## Instructions to follow
If a line below contains the string "message", copy it out.

## Data extract
Content starts

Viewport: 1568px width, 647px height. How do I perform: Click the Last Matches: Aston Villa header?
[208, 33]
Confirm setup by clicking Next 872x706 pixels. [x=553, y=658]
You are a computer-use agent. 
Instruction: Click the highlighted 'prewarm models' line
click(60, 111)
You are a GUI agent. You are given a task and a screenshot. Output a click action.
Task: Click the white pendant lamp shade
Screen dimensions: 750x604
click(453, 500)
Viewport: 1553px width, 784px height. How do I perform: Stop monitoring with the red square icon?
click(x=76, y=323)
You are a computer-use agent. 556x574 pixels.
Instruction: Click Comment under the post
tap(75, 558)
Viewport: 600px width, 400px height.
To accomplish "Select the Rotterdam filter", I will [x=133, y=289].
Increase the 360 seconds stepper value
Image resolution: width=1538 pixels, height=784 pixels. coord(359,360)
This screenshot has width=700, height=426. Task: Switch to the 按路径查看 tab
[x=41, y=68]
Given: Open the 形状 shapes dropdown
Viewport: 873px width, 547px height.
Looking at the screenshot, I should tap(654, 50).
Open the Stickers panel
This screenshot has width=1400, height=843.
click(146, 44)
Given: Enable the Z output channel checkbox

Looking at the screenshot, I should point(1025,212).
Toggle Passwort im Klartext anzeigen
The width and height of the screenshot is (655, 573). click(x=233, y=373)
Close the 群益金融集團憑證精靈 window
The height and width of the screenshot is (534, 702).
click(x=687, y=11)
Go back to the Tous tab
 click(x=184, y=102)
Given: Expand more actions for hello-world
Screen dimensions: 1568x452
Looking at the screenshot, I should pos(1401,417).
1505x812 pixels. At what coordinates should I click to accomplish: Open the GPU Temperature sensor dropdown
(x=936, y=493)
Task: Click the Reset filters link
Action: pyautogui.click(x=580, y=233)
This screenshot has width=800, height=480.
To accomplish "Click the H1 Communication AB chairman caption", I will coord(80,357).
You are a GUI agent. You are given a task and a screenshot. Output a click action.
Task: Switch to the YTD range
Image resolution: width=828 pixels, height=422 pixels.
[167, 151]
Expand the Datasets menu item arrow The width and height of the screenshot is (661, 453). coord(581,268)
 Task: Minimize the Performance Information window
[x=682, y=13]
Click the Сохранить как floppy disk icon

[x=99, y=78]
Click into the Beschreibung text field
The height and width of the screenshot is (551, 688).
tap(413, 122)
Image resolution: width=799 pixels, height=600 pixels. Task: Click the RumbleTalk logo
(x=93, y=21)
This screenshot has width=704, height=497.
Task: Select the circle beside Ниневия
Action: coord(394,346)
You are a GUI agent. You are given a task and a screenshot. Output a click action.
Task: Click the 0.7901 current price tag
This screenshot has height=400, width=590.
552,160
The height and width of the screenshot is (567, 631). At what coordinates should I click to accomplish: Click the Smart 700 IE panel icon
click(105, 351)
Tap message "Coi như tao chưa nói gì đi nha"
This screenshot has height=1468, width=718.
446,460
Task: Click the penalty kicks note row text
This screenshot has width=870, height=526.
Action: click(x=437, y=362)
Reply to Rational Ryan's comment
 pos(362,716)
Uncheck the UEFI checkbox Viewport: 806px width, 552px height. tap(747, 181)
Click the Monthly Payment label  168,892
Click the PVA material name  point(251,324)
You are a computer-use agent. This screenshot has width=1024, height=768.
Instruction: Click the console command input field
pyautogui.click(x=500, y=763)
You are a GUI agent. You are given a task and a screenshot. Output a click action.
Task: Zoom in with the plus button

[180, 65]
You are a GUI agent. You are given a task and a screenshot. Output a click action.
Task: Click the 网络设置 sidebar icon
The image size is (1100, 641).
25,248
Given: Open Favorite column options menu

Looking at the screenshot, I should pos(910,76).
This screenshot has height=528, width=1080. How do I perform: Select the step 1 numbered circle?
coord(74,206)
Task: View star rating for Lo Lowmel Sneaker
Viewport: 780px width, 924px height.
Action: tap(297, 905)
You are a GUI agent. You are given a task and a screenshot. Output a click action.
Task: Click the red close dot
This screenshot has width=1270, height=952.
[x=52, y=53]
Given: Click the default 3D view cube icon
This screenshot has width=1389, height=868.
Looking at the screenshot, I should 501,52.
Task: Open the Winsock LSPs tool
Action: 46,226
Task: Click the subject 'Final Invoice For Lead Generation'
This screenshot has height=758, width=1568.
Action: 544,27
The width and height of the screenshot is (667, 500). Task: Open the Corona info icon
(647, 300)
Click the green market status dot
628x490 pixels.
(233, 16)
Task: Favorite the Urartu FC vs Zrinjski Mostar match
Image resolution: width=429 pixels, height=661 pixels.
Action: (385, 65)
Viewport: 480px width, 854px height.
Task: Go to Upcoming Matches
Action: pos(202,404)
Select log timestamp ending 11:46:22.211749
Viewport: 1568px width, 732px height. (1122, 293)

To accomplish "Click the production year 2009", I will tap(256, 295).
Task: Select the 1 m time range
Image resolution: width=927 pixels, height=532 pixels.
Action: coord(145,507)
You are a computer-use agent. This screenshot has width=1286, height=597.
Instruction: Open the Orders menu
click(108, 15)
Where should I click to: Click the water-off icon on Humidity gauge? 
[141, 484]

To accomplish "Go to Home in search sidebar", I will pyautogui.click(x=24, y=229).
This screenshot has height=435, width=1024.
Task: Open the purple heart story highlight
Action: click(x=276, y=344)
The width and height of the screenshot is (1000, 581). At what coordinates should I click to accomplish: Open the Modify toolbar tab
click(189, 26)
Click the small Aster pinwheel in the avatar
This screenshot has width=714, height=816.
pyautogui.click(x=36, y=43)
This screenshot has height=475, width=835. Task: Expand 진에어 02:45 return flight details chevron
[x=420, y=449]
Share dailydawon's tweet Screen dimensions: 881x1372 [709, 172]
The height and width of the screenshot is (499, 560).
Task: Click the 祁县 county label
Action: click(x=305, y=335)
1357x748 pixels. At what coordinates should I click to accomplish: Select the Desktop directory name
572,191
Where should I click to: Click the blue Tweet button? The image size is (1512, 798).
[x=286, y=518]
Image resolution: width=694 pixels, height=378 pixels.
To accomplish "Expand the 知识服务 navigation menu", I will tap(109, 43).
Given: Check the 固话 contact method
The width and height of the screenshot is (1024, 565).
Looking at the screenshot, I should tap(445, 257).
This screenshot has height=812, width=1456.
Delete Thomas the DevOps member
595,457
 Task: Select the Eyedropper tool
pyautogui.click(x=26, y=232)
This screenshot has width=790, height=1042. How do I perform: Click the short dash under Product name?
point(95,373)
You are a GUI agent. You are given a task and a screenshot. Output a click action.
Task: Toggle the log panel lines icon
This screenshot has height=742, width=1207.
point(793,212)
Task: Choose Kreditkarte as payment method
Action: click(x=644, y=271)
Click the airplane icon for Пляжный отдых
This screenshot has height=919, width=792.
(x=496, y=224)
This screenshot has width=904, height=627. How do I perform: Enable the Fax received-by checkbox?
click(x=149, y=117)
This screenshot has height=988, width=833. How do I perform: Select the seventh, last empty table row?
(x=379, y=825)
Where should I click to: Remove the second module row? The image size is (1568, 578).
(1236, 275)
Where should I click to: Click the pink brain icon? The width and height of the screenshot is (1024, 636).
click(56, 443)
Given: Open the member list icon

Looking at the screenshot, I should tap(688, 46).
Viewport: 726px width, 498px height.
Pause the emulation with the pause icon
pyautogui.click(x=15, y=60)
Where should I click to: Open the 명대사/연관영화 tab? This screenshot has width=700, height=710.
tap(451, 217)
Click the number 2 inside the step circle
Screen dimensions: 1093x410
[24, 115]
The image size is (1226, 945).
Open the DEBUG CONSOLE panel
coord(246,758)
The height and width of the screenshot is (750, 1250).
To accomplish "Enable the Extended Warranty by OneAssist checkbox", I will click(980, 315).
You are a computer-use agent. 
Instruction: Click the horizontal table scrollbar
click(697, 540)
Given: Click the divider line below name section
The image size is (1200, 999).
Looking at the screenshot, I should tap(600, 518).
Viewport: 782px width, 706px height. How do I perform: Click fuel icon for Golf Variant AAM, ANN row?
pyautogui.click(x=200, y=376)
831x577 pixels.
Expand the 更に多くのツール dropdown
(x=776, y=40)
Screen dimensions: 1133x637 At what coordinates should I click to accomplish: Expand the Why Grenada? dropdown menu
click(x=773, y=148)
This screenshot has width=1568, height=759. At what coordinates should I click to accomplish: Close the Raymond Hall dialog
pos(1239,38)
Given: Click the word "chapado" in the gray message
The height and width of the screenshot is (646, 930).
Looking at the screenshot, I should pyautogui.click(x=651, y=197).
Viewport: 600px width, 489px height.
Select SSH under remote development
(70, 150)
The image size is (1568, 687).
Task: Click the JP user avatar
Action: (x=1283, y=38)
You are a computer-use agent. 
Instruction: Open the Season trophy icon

Content ends

## Exercise answer
Tap message "Coi như tao chưa nói gì đi nha"
Given: Click the word "chapado" in the gray message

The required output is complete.